Russia’s unwinding too
It was just a month ago that Russian tycoons were buying houses for $750 million on the French Riviera. Things are suddenly looking a little different. FT:
Vladimir Putin admitted on Thursday that foreign capital inflows could fall by up to 45 per cent this year, but rejected suggestions that turmoil in Russia’s financial markets was caused by the conflict in Georgia.
The Russian premier said the country was simply suffering from the same credit crisis affecting the rest of the world, but he acknowledged that foreign inflows might fall this year from $80bn (€57bn, £46bn) in 2007 to $45bn or $50bn.

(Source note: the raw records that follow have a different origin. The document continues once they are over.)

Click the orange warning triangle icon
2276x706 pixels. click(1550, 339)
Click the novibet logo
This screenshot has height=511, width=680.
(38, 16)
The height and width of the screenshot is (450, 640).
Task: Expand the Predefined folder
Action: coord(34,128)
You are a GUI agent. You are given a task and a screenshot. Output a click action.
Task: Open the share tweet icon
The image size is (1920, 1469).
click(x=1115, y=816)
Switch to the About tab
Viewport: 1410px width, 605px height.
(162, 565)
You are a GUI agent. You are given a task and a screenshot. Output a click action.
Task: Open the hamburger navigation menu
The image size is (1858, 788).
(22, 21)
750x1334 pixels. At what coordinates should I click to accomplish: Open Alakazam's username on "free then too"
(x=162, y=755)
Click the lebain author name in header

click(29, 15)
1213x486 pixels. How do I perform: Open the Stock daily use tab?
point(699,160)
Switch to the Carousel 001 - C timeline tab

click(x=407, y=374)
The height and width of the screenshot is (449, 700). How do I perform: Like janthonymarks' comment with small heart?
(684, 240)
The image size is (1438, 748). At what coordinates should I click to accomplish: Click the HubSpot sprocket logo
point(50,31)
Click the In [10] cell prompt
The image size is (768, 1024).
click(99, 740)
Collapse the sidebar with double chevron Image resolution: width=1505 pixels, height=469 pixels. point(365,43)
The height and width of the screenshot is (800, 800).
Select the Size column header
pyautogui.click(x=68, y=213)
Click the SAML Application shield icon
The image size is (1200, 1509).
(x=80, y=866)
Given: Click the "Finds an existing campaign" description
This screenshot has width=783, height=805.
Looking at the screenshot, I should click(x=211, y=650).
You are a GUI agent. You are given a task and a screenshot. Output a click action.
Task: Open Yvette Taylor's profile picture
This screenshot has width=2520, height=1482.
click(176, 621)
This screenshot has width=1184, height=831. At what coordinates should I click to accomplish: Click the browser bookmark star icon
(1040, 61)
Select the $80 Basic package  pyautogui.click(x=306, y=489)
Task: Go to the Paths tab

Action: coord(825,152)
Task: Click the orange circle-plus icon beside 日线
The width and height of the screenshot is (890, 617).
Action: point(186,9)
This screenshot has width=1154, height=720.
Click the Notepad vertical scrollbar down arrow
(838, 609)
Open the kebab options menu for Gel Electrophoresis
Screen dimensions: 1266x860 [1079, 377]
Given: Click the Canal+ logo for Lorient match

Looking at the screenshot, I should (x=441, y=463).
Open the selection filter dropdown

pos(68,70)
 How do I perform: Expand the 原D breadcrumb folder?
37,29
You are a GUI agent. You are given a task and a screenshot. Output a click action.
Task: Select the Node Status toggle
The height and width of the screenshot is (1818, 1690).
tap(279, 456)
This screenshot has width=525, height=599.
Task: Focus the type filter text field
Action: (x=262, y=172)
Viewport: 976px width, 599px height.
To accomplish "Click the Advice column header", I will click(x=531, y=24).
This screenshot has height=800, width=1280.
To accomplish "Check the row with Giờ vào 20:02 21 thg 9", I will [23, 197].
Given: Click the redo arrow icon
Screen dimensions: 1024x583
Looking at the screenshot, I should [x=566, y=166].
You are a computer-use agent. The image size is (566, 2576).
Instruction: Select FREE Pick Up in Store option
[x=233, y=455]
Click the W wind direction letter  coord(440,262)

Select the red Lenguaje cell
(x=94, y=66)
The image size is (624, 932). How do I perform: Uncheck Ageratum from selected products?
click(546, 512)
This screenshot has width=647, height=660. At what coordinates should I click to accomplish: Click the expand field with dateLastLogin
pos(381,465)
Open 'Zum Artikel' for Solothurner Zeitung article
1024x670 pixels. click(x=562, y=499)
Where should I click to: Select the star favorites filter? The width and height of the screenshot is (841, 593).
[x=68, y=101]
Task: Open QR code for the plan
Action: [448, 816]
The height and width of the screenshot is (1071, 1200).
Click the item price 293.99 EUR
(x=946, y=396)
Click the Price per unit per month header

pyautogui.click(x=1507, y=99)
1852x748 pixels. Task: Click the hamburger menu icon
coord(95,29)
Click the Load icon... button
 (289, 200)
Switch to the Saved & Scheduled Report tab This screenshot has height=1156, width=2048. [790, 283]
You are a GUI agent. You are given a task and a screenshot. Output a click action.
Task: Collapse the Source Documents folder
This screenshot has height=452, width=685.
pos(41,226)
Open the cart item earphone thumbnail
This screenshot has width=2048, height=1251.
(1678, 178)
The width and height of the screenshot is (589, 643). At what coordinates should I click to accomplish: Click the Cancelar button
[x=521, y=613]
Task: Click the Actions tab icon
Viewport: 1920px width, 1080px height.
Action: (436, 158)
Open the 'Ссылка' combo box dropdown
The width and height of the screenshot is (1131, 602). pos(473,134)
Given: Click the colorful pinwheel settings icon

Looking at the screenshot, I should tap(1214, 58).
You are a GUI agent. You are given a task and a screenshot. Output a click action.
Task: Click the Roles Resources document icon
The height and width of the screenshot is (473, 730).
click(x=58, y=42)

Mr Putin blamed Russia’s outflow of capital on “speculative” moves by western institutions withdrawing funds because of the “mortgage crisis” in the US and Europe…speaking to western journalists in the holiday resort of Sochi, he denied there was a liquidity crisis and rejected the view that the turmoil had “anything to do” with the Georgian conflict.
The stock market has fallen almost 50 per cent since May, and fell a further 2.7 per cent on Thursday. Alexei Kudrin, finance minister, said on Thursday that Russia was now considering using money from its $32bn national wealth fund and from pension reserves to support financial markets.
Using a SWF to shore up markets is throwing good money after bad. Could it be that the liquidations of all the sharpies who had been going long oil is the main event, or is it Georgia, or both together? A stock market that falls 50% in a few months bodes ill for a country that economically has been a one-trick pony.